I would be grateful to anyone who corrects this essay.

"Present a written argument or case to an educated reader with no specialist knowledge of the following topic.

Popular events like the football World Cup and other international sporting occasions are essential in easing international tensions and releasing patriotic emotions in a safe way.

To what extent do you agree or disagree with this opinion?

You should use your own ideas, knowledge and experience and support your arguments with examples and relevant evidence."
(IELTS Cambridge 3. Page 28)

For a long time, sport, especially team sport, has been believed to be able to teach people to work together besides bringing out the best in them. Discrimination and political tensions among nations have also been a strained issue that is still not eased today. Sporting events for athletes from different countries to participate in are an opportunity to encourage cooperation between nations and also a good chance for competitors to show their loyalty towards their countries.

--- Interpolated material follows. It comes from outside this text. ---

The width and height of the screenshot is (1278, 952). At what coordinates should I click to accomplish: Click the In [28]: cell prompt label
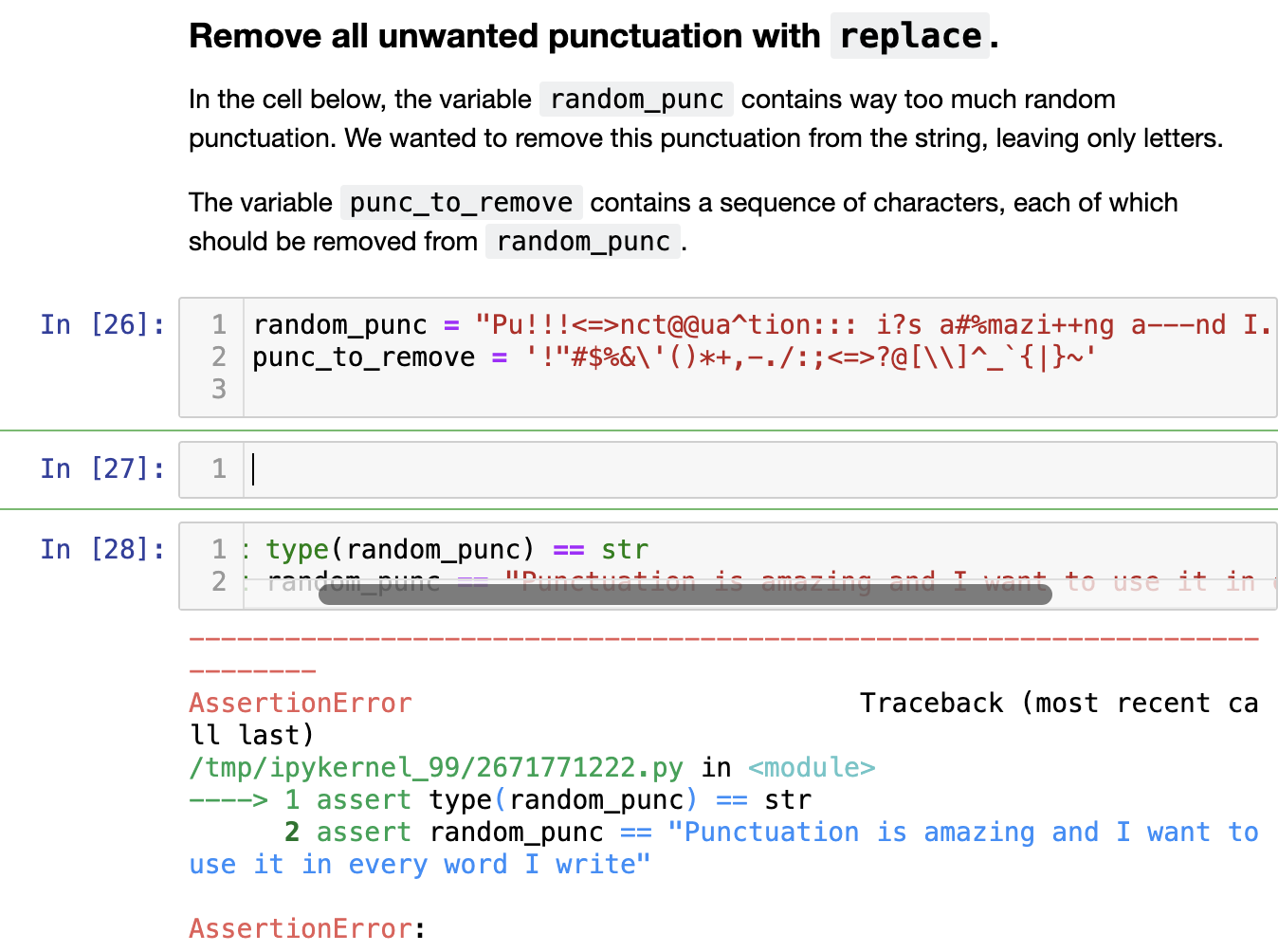[x=100, y=548]
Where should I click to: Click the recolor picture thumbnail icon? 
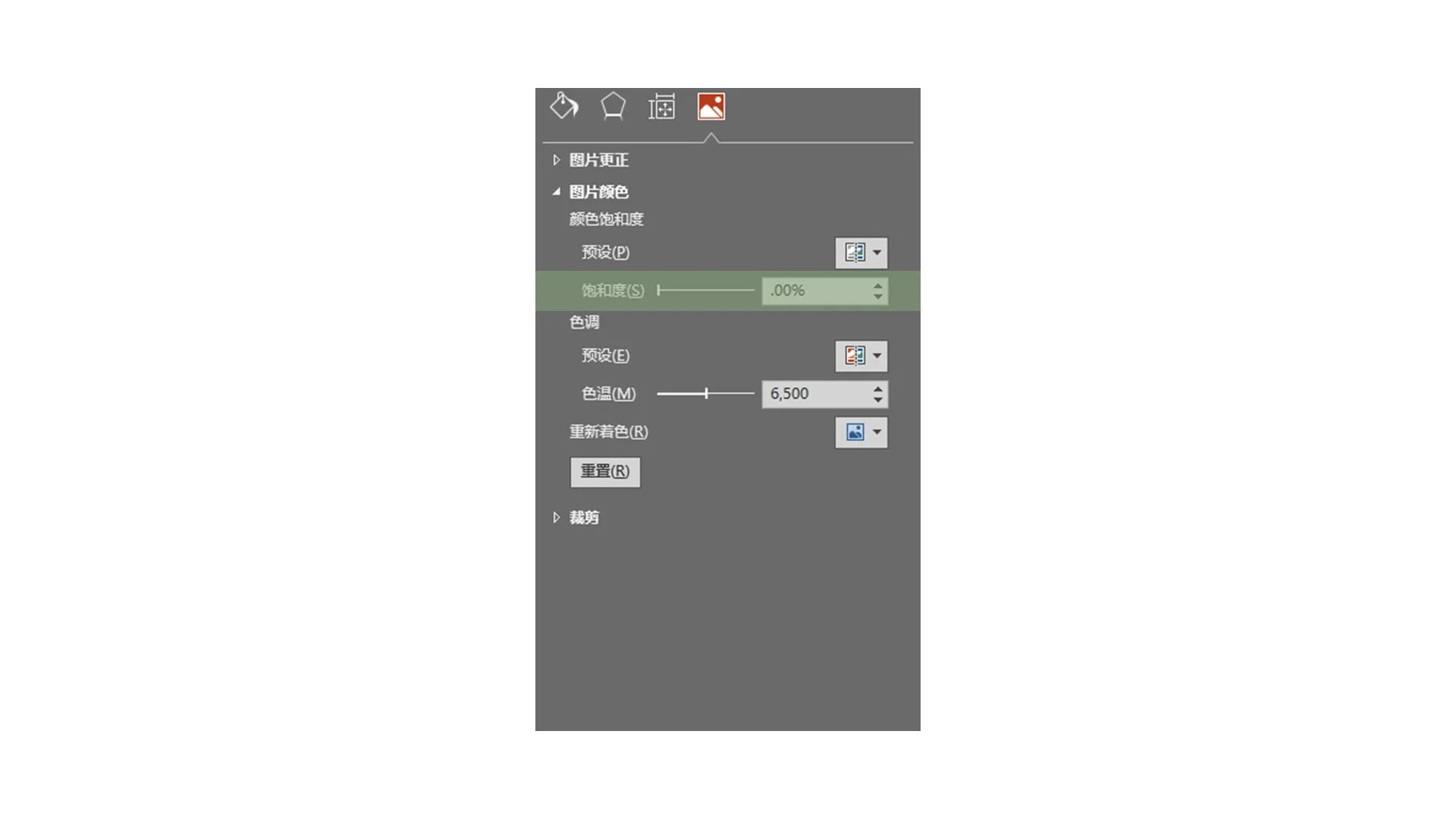(x=855, y=432)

To begin with, places in which international sporting occasions take place are formal settings where rules and regulations of equality, racism or discrimination are brought into play. In these events, people can have a right to sing their nations’ anthems freely, which may not be easy in some places. In a football match, for example, the only purpose of the athletes is to bring honour to their nation; which clearly shows their patriotic emotions. In a similar way, as many people claim, that success in sport is a source of national pride. Indeed, once defeating in a game, one may be proud of their victory and aware of their contribution to their countries as well, and they would be more patriotic, as a result.

In addition, competitions between clubs, where different people from different countries and races join together in one team and help each other to win, are a good environment to strengthen the bond between people. In such games, solidarity has a chance to be convincingly demonstrated. For example, both a member of Real Madrid, but Cristiano Ronaldo is from Portugal, while Kaka is from Brazil. In this way, they have become good friends and have been playing well together at halfback.

In summary, international tensions due to disparities between races and nationalities seem to be hard to tackle, and up to now, sporting competitions have proved to be doing well on a mission to relieve the problem. Additionally, by participating in sporting games, athletes have an opportunity to display their loyalty to their nations.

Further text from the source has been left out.